§ Arbeitsaufträge:
[A] Womit lässt sich laut dem Textauszug zur Rechtsprechungsdivergenz die Zulassung der Revision nicht begründen?
[B] Setzen Sie den Textauszug zur Rechtsprechungsdivergenz im Anschluss an seinen letzten Satz fort.

§ Textauszug:
Auch eine Divergenz ist nicht hinreichend bezeichnet. Wer eine Rechtsprechungsdivergenz (§ 160 Abs 2 Nr 2 SGG) entsprechend den gesetzlichen Anforderungen darlegen will, muss entscheidungstragende abstrakte Rechtssätze in der Entscheidung des Berufungsgerichts einerseits und in der herangezogenen höchstrichterlichen Entscheidung des BSG, des Gemeinsamen Senats der obersten Gerichtshöfe des Bundes (GmSOGB) oder des BVerfG andererseits gegenüberstellen und dazu ausführen, weshalb beide miteinander unvereinbar sein sollen (vgl zB BSG vom 28.7.2009 - B 1 KR 31/09 B - RdNr 4; BSG vom 28.6.2010 - B 1 KR 26/10 B - RdNr 4; BSG vom 22.12.2010 - B 1 KR 100/10 B - RdNr 4 mwN). Erforderlich ist, dass das LSG bewusst einen abweichenden Rechtssatz aufgestellt und nicht etwa lediglich fehlerhaft das Recht angewendet hat.

8

Diesen Anforderungen genügen die Kläger nicht. Sie legen schon nicht dar, dass das LSG bewusst einen von der Rechtsprechung des BSG abweichenden Rechtssatz aufgestellt und nicht etwa nur das Recht fehlerhaft angewandt hat (sog Subsumtionsfehler; vgl nur BSG vom 4.3.2020 - B 8 SO 61/19 B - RdNr 7). Sie formulieren weder einen konkreten Rechtssatz aus dem Urteil des LSG, noch bezeichnen sie, wo er sich im Urteil findet, sondern stellen erneut nur dar, weshalb das LSG aus ihrer Sicht den in Streit stehenden Verwaltungsakt fehlerhaft ausgelegt hat. Im Kern machen die Kläger die Unrichtigkeit des angegriffenen Urteils geltend, was die Zulassung der Revision aber nicht begründen kann (vgl nur BSG vom 26.6.1975 - 12 BJ 12/75 - SozR 1500 § 160a Nr 7).

§ Erfasste Angaben:
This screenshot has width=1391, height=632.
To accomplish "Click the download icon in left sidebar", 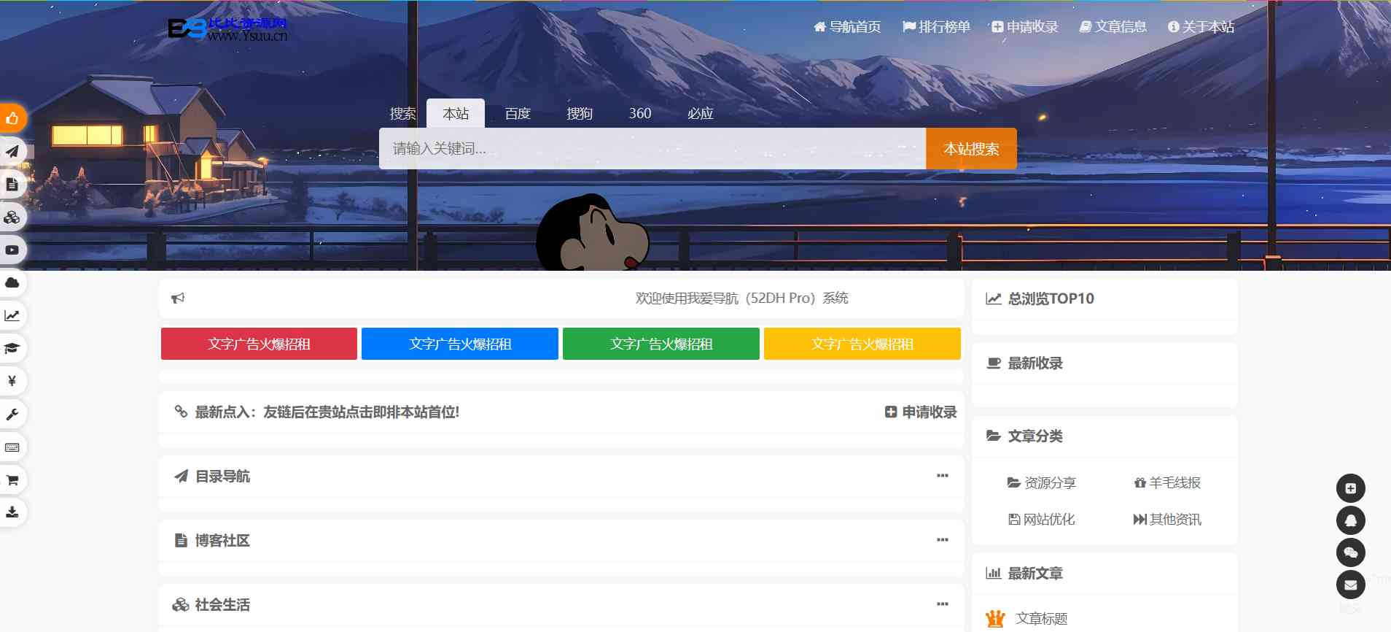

§ Lösungen:
[A] Mit der Geltendmachung, dass das angegriffene Urteil unrichtig sei.

[B]
9

Wollte man die Ausführungen der Kläger, insbesondere die Frage 3, dahin verstehen, dass sie eine Verletzung des rechtlichen Gehörs geltend machen und also einen Verfahrensmangel aufzeigen wollen, genügt die Bezeichnung dieses Mangels ebenfalls nicht den aus § 160 Abs 2 Nr 3 SGG abzuleitenden gesetzlichen Anforderungen. Mit der Rüge der Verletzung des rechtlichen Gehörs (Art 103 Grundgesetz <GG>; § 62 SGG) müssen nicht nur die genauen Umstände des geltend gemachten Verstoßes bezeichnet werden. Da die Verletzung des rechtlichen Gehörs im sozialgerichtlichen Verfahren nicht als absoluter Revisionsgrund geregelt ist, ist zudem der Vortrag erforderlich, dass und warum die Entscheidung des LSG - ausgehend von dessen Rechtsansicht - auf dem Gehörsverstoß beruhen kann, also die Möglichkeit der Beeinflussung des Urteils besteht. Zudem müssen die Umstände aufgezeigt werden, aus denen sich ergibt, dass der Betroffene alles getan hat, um sich rechtliches Gehör zu verschaffen. Mit der pauschalen Behauptung, den Klägern sei kein rechtliches Gehör gewährt worden, ist diesen Darlegungsanforderungen in keiner Hinsicht genügt. Es fehlt an Ausführungen dazu, welcher weitere sachdienliche und verfahrensfördernde Vortrag von ihnen, den Klägern, im Einzelnen hätte erfolgen sollen und inwieweit dieser Vortrag aus Sicht des LSG entscheidungserheblich gewesen wäre. Es fehlt außerdem jeder Vortrag dazu, dass es ihnen nicht möglich war, sich in der vom LSG durchgeführten mündlichen Verhandlung rechtliches Gehör zu verschaffen. Da bereits das SG davon ausgegangen ist, dass der in Streit stehende Verwaltungsakt nach seinem objektiven Erklärungsgehalt eine unbefristete Leistungsbewilligung ab Februar 2017 enthält, ist schließlich auch nicht ansatzweise erkennbar, weshalb das LSG die von Beginn an rechtskundig vertretenen Kläger auf entscheidungserhebliche Aspekte hätte gesondert hinweisen müssen.

10

Die Kostenentscheidung beruht auf einer entsprechenden Anwendung des § 193 Abs 1 SGG.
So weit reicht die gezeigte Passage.